If you’re interested in how I approached the problem of recording existing assets in one of Australia’s largest health precincts, take some time out to check out my AU2018 presentation
So you’re new to COBie and a deadline is approaching, your favourite project BIM manager comes up to you a few hours before the deadline and tells you “We have to do dimensions.. on every element in the COBie drop. You have your dimensions ready right?”
Well there is no need to stress, as always there is potential for Dynamo to come to the rescue. I put this one together in Dynamo v1.3, but I have tested it in v2.x as well and it still works just fine, just a note though. If you save your old 1.3 graphs in 2.x, it’s now a 2.x graph forever.
The way that I approach the majority of my COBie work is through a 3D view and a schedule with a set of very hand filters, so I’ve continued down this route for my Dynamo graph and I start it off by getting all the elements in the active view – my 3D COBie view.
Just in case there is anything in the view that isn’t a family I’m getting the element type of each element, convert that value to a string and then filter the list based on the string “family”. This is because every family in the view will be prefixed with Family Type: whereas non-family objects will not.
Once we have the filtered list of families, we need to take the bounding box of each element, we do this with an Element.BoundingBox node. Using Spring Nodes, we next use Springs.Geometry.Extents to separate out each dimension individually.
The next step is a bit of simple math. I want to ensure that the length parameter is always longer than the width, so with a few if statements and some greater than and less than nodes, the top pair of nodes always provide the smaller number that will populate our width parameter and the lower set of nodes now provide the large number which will feed into our length.

> _Problem details_: Reproduce the stretch of the COBie dimensions passage from "Well there is" through "objects will not.". Work only from the COBie dimensions passage.

> _Supplied information_:

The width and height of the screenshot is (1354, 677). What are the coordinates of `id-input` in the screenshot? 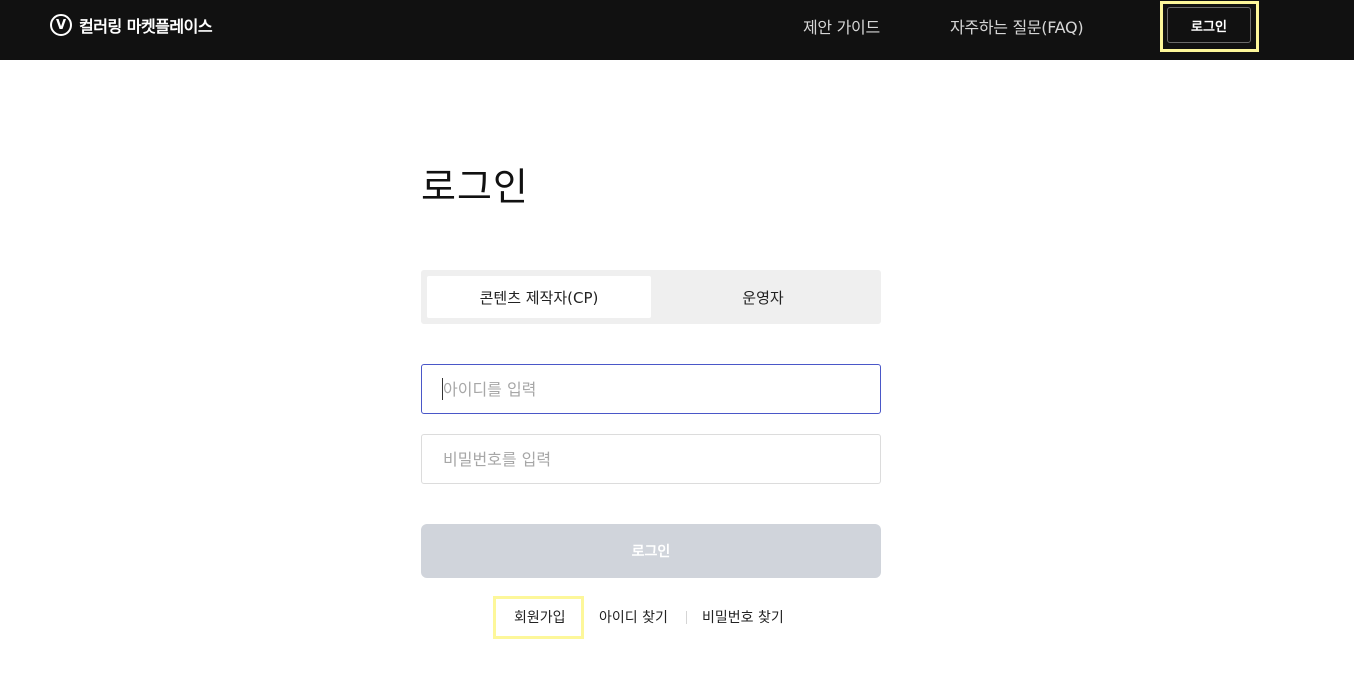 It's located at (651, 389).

* * *

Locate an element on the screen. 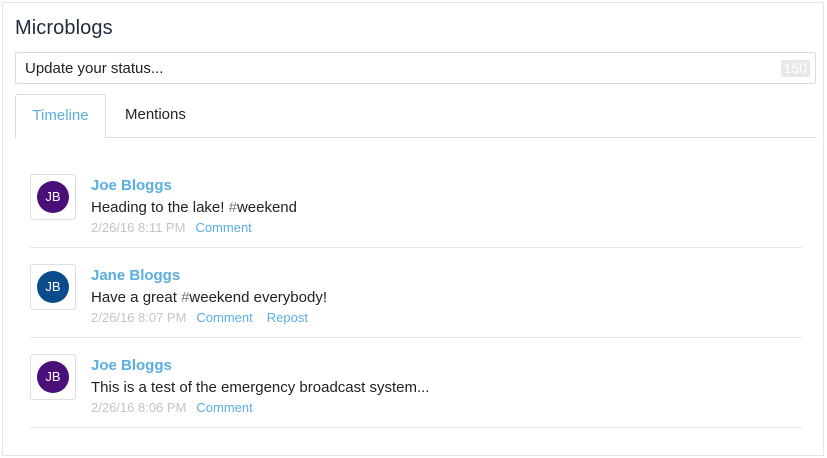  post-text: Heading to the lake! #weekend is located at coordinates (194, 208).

> _Output_:
Well there is no need to stress, as always there is potential for Dynamo to come to the rescue. I put this one together in Dynamo v1.3, but I have tested it in v2.x as well and it still works just fine, just a note though. If you save your old 1.3 graphs in 2.x, it’s now a 2.x graph forever.
The way that I approach the majority of my COBie work is through a 3D view and a schedule with a set of very hand filters, so I’ve continued down this route for my Dynamo graph and I start it off by getting all the elements in the active view – my 3D COBie view.
Just in case there is anything in the view that isn’t a family I’m getting the element type of each element, convert that value to a string and then filter the list based on the string “family”. This is because every family in the view will be prefixed with Family Type: whereas non-family objects will not.